Authors: Greta van Der Rol
Tags: #Romance, #Science Fiction, #Fiction, #General
“Do you have children?”
“A son and a daughter, as is usual. Soon
enough, grand children.”
“You did the same thing? Made an offer on
behalf of your children?”
“My son’s behalf. And I have accepted an
offer for my daughter, when she is of age.”
“Did your children have any say?”
She smiled a lot, this woman. “Of course not.
And you? Do you have children?”
“Supertechs don’t have children. It doesn’t
go with the rigors of the job.”
“Are you able to have children? Perhaps with
a male Supertech?” This was close to the mark. He squirmed, hard
and uncomfortable.
She tapped her fingers absently on her knee.
“No. I can’t have children. Look, I don’t mind. I never had any
ambition to be a mother, I’d do a terrible job.” She tilted her
head to one side. “Why are you asking me these things?”
Because I want to take you to my
bed.
He swallowed.
“Curiosity.”
The material of the dress rustled as she
stood.
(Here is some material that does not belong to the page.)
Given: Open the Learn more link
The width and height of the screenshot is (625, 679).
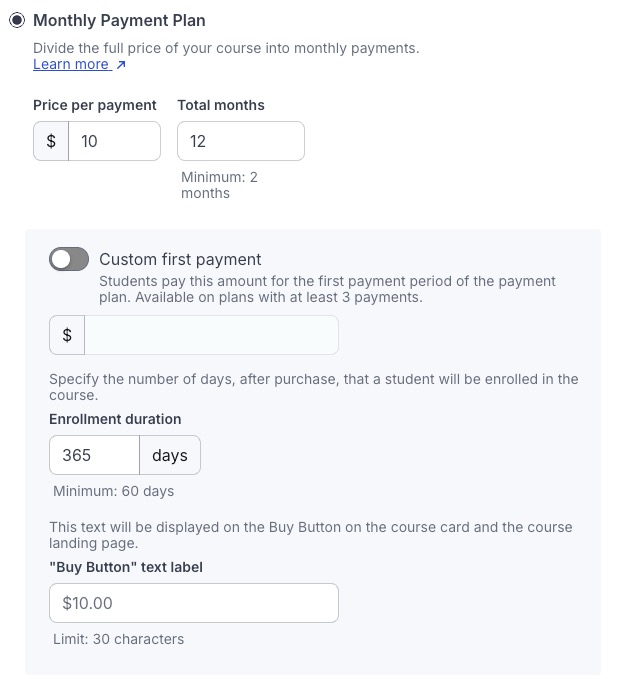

The knowing look on her face made him feel like a lusting
boy. Not far wrong.
“
It’s late. Time for me to go,
Srimana
.” She
smiled, an impish, knowing grin. “I wish you…” she chuckled,
“…pleasant dreams.”
“
Goodnight,
Suri
.” He couldn’t think of anything else to say.
She hesitated for a fraction of a second.
The sidelong look she gave him as she stepped to the door was
unreadable. One raised eyebrow, eyes slightly narrowed, her lips
curved and then she was gone. The scent of her lingered, filled his
nostrils, sweet and soft. And perhaps a little more. The image of
the man with the pale-skinned woman filled his mind.
Oh, Selwood, I want
you
.
His dreams might be pleasant but he suspected
they would be uncomfortable. Stupid. He’d been in space too long. A
long night with a couple of whores and he’d be fine.
****
Morgan crossed the passage to her own suite.
Curiosity, huh? She’d noticed the bulge in his pants. Admirals.
They imagined rank could get them anywhere they wanted to be,
including between her legs. A few had tried but she wasn’t
anybody’s addition to the trophy cabinet. She picked her own
boyfriends; hot-shot pilots like Coreb, mid-ranked marines, men
with great bodies who didn’t care about mental hardware, who wanted
a good time, no strings attached. Not for her that romance
nonsense. Keep them at arm’s length; emotionally, anyway. She’d
learnt how to do that years ago, how to keep her heart locked away
in a vault.
Roy was watching a holovid. She glanced up as
Morgan passed with a muttered ‘I’m going to bed’.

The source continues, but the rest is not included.